> _Task instructions_
Omitting every picture, output the records below exactly, please.

(Stored items)

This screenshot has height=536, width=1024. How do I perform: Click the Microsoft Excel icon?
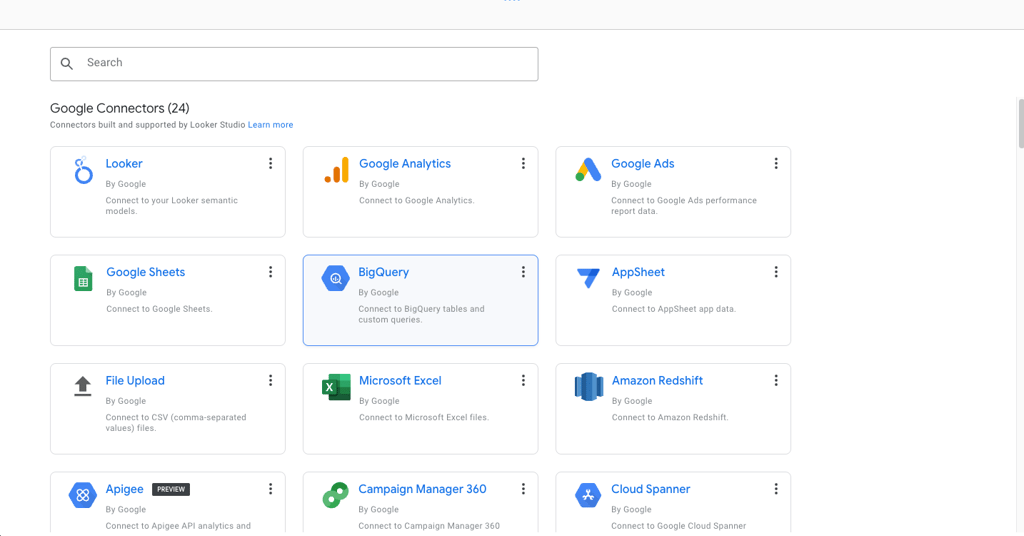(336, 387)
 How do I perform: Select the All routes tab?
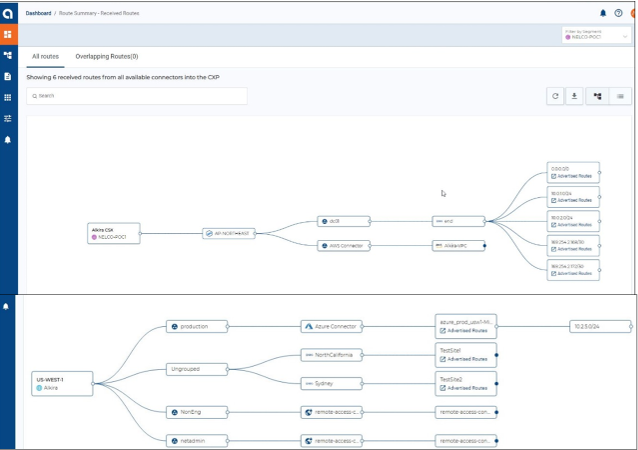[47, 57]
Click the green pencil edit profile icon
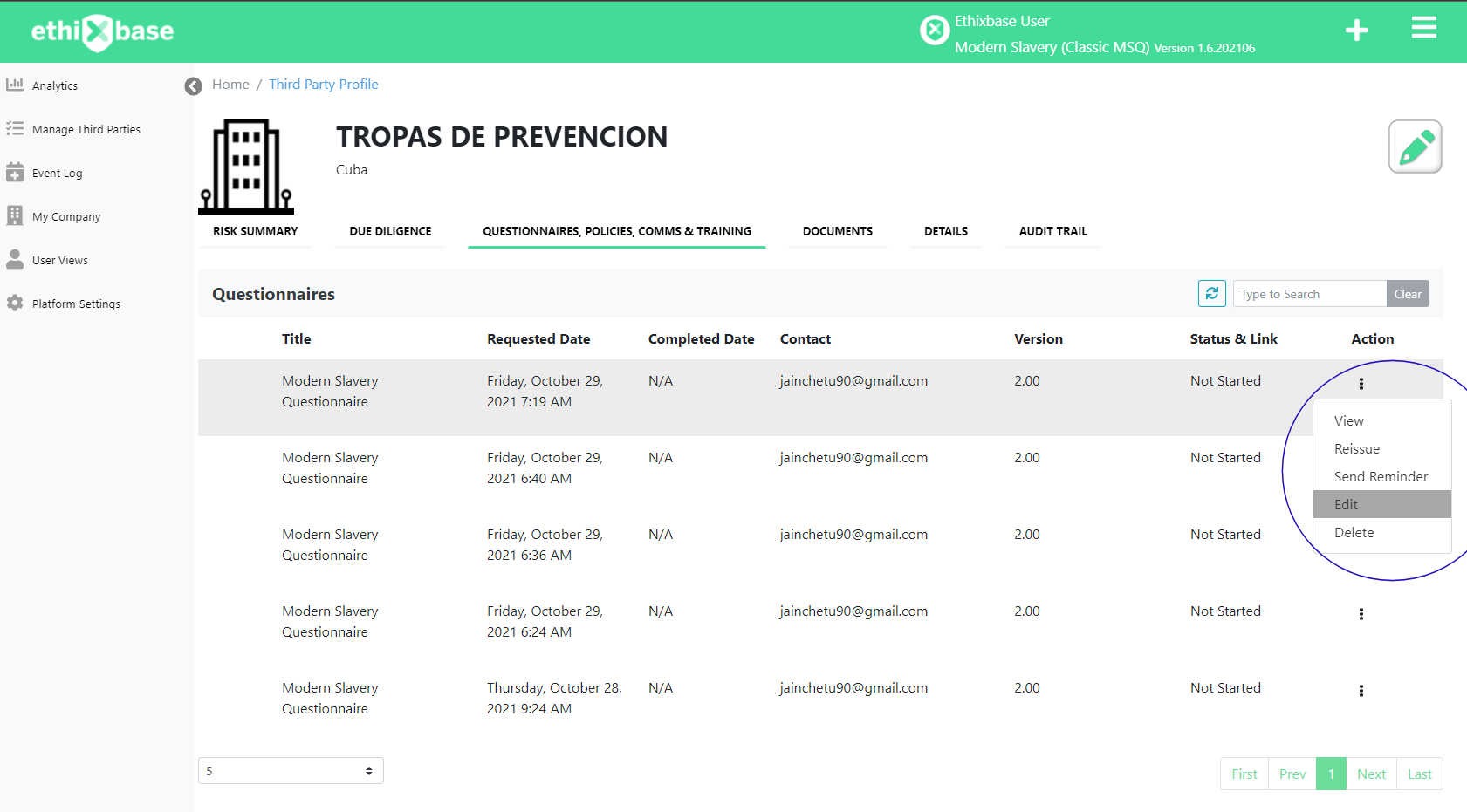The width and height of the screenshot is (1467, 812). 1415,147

> _Solution to this problem_
This screenshot has height=536, width=1024. How do I perform: Click the Microsoft Excel icon?
(336, 387)
 How do I perform: Select the All routes tab?
[47, 57]
Click the green pencil edit profile icon
The width and height of the screenshot is (1467, 812). 1415,147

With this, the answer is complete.